Andrew W. Mellon Professor in the Humanities and Professor of Spanish

Poet, human rights activist, literary critic. Interested in Jewish literature and literature of human rights in the Americas; women writers of Latin America; migration, identity, and ethnicity.

My creative work is inspired by the theme of social justice as well as the pursuit of remembrance and the memorialization of traumatic historical events both in the Americas and in Europe. I have written about the Holocaust through the portrayal of Anne Frank as well as about the history of Bosnian women during the siege of Sarajevo. I am also a literary scholar and my work has focused on such major writers such as Pablo Neruda, Maria Luisa Bombal and Gabriela Mistral. I have also researched and written about the role of women in Latin America during authoritarian regimes in the seventies and eighties. The work of the Chilean arpilleras has been a pioneer work on this subject. I have also written essays, autobiographical memoirs and a young adult novel. All of these works have as a unified theme the pursuit of social justice and human rights.

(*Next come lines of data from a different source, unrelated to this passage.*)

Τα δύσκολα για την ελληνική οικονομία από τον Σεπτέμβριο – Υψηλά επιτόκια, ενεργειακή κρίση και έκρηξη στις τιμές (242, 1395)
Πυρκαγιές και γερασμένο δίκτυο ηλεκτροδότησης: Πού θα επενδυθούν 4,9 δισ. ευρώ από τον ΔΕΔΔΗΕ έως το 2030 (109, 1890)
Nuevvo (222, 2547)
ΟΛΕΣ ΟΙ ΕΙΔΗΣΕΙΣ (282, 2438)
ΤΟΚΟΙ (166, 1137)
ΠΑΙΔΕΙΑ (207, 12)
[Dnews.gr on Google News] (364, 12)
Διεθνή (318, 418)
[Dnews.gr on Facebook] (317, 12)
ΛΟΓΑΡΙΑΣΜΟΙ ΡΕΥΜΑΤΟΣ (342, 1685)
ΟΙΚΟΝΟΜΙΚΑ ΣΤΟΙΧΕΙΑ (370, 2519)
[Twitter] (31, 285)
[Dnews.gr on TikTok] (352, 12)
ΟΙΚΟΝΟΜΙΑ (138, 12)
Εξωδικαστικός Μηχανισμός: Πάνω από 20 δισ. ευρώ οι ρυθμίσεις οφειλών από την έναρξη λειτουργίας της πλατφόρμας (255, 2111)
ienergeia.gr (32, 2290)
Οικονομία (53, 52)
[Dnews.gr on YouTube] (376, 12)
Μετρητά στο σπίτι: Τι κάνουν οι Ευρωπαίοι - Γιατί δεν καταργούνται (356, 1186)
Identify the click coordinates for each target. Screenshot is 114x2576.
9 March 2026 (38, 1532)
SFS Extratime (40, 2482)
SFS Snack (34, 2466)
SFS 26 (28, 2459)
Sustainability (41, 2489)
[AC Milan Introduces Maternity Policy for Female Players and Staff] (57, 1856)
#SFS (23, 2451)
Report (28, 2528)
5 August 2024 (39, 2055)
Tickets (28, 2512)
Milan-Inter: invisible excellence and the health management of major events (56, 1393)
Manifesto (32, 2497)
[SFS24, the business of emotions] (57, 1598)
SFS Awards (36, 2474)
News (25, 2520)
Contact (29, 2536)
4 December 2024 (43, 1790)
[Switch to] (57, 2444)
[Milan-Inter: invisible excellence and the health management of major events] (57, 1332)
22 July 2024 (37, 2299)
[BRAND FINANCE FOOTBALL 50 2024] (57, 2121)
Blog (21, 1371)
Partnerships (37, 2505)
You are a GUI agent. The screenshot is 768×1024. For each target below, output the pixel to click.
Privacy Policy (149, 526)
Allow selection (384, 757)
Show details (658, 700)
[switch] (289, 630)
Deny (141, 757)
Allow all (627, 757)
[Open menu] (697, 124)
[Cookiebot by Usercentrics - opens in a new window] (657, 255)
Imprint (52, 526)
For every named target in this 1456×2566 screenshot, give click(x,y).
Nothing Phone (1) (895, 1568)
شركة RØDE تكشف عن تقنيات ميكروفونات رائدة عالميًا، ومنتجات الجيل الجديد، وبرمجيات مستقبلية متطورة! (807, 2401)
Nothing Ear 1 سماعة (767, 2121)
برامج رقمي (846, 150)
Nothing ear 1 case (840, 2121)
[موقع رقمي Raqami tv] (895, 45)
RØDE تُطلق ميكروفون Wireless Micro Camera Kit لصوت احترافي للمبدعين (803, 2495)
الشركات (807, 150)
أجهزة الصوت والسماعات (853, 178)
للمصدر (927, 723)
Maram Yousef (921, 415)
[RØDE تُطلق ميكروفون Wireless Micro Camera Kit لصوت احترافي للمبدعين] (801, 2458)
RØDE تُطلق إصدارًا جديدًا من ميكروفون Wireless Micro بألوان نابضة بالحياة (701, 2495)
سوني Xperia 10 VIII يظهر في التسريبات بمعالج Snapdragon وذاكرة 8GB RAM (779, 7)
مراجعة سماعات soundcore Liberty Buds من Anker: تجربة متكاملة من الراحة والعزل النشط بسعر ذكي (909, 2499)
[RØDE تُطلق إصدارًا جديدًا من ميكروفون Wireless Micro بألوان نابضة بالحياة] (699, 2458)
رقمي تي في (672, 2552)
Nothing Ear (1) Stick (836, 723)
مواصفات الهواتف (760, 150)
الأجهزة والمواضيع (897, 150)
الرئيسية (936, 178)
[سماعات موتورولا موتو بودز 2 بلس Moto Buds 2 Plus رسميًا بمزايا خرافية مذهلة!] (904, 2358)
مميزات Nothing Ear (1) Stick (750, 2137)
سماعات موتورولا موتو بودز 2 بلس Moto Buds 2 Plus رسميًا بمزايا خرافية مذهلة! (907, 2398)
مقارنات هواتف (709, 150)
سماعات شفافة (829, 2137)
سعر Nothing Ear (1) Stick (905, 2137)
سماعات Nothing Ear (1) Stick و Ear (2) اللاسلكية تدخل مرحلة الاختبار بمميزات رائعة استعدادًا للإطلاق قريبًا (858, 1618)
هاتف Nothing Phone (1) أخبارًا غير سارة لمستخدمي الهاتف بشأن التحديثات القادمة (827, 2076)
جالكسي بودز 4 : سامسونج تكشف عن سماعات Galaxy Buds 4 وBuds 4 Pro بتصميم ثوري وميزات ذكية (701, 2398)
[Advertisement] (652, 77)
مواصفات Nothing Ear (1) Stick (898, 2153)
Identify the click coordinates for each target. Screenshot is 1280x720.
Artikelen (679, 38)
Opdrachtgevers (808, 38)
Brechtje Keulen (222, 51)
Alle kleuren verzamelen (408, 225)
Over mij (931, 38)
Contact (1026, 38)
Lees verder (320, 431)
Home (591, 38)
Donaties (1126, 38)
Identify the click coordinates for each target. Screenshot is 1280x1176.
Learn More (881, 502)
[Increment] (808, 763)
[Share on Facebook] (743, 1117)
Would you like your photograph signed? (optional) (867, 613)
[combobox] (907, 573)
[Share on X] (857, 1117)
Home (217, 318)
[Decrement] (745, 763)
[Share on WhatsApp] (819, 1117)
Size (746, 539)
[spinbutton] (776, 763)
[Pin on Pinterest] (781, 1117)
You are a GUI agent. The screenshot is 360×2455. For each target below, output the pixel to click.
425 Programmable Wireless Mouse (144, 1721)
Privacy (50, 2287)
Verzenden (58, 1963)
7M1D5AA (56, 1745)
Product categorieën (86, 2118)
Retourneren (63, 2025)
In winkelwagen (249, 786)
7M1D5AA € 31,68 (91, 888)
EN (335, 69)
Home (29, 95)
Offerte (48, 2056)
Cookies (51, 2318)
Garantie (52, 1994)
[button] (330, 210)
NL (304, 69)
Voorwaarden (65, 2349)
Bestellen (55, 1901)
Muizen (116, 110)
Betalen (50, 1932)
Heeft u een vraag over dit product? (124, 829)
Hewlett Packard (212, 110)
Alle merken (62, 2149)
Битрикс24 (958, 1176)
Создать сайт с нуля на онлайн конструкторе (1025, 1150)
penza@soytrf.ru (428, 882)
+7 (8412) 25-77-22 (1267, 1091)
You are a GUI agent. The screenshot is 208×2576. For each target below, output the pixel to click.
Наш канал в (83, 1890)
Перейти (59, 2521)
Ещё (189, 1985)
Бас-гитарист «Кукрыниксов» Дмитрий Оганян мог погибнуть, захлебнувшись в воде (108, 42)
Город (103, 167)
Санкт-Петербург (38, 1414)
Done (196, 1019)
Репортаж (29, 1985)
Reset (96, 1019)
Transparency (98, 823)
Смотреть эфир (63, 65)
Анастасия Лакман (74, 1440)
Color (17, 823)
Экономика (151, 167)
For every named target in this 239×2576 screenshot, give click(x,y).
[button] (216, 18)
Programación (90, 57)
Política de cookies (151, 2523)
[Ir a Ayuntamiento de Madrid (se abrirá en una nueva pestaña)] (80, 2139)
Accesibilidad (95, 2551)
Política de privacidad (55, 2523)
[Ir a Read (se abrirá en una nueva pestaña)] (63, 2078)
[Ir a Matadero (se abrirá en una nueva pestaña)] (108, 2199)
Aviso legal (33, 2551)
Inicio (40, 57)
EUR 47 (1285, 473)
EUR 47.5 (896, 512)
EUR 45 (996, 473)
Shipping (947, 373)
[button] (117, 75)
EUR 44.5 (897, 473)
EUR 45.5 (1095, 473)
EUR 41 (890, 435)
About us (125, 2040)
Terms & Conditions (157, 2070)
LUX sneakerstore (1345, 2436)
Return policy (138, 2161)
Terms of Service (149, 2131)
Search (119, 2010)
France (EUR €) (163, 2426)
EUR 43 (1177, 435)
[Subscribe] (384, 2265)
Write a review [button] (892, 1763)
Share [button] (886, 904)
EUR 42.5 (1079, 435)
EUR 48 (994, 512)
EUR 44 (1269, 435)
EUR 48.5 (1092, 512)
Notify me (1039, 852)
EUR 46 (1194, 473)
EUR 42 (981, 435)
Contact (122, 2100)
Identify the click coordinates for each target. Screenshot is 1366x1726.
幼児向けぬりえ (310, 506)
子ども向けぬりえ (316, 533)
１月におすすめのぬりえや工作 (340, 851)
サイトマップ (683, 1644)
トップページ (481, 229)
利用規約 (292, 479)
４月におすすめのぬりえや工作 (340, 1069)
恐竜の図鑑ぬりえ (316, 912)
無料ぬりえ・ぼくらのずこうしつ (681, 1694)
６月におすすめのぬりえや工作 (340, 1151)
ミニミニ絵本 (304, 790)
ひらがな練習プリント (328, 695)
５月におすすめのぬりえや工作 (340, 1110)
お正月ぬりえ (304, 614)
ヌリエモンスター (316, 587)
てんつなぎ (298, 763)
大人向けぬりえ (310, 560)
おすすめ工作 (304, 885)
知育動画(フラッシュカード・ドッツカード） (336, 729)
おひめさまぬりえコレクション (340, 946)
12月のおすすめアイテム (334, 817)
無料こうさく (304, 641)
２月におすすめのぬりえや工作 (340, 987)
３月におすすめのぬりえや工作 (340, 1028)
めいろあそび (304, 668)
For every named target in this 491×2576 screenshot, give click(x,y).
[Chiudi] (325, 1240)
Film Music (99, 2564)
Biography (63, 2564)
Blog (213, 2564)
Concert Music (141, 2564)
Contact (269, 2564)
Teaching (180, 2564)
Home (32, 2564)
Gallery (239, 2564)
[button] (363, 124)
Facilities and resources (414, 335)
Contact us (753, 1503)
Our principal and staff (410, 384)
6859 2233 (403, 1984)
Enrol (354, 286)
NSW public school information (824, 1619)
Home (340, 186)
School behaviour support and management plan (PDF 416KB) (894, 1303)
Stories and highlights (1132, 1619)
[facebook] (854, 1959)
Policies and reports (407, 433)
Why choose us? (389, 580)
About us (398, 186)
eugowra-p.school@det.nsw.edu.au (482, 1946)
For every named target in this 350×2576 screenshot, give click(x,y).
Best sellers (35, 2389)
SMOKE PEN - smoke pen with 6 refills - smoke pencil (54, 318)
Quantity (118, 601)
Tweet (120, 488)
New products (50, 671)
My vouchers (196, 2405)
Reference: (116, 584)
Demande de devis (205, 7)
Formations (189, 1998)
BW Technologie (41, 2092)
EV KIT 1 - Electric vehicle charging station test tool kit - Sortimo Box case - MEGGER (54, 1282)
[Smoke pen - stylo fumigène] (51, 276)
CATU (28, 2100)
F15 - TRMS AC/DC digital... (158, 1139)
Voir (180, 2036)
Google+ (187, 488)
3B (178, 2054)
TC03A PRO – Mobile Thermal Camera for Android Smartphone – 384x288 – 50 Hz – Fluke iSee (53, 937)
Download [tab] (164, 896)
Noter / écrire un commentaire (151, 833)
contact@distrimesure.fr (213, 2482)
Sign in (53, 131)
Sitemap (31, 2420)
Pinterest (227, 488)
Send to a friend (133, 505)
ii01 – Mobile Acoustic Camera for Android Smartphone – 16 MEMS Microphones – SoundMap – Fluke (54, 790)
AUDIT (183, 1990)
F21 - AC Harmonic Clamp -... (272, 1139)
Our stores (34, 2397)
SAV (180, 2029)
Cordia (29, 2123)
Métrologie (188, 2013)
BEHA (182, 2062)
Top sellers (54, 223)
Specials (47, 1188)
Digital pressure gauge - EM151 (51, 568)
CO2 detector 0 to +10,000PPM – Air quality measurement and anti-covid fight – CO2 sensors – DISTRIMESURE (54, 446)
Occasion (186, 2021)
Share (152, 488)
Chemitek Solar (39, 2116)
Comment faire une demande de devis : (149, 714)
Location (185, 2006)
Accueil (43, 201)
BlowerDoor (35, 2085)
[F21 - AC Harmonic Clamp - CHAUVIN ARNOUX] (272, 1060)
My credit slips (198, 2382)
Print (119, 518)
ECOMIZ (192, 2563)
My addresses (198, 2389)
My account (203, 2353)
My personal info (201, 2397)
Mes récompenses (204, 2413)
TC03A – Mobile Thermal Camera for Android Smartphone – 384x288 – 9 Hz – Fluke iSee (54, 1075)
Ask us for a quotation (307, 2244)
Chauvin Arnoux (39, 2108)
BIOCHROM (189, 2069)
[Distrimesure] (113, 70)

I teach a variety of courses from Writing 125 to a freshman seminar to courses on the subject of historical and public memory in the Americas. I also teach courses on Jewish women writers and on Latin America.

I like to garden, travel, and to compose stories.

Education

  • B.A., University of Georgia
  • M.A., Indiana University
  • Ph.D., Indiana University

Currently teaching

  • This course will explore the vibrant literary culture of Jewish women writers of Latin America from the 1920s to the present. We will examine selected works by these authors, daughters of immigrants, whose various literary genres reveal the struggle with issues of identity, acculturation, and diasporic imagination. Writers include Alicia Steimberg of Argentina, Clarice Lispector of Brazil, and Margo Glantz of Mexico, as well as a new generation of writers who explore issues of multiculturalism and ethnicity. This course is taught in Spanish. (JWST 277 and SPAN 277 are cross-listed courses.)
  • This course will explore the vibrant literary culture of Jewish women writers of Latin America from the 1920s to the present. We will examine selected works by these authors, daughters of immigrants, whose various literary genres reveal the struggle with issues of identity, acculturation, and diasporic imagination. Writers include Alicia Steimberg of Argentina, Clarice Lispector of Brazil, and Margo Glantz of Mexico, as well as a new generation of writers who explore issues of multiculturalism and ethnicity.Students in JWST 227/SPAN 277 and JWST 377/SPAN 377 will all get the same material, but students taking the 300-level version of the course will have additional assignments, including formal presentations and longer writing and independent work.. This course is taught in Spanish. (JWST 377 and SPAN 377 are cross-listed courses.)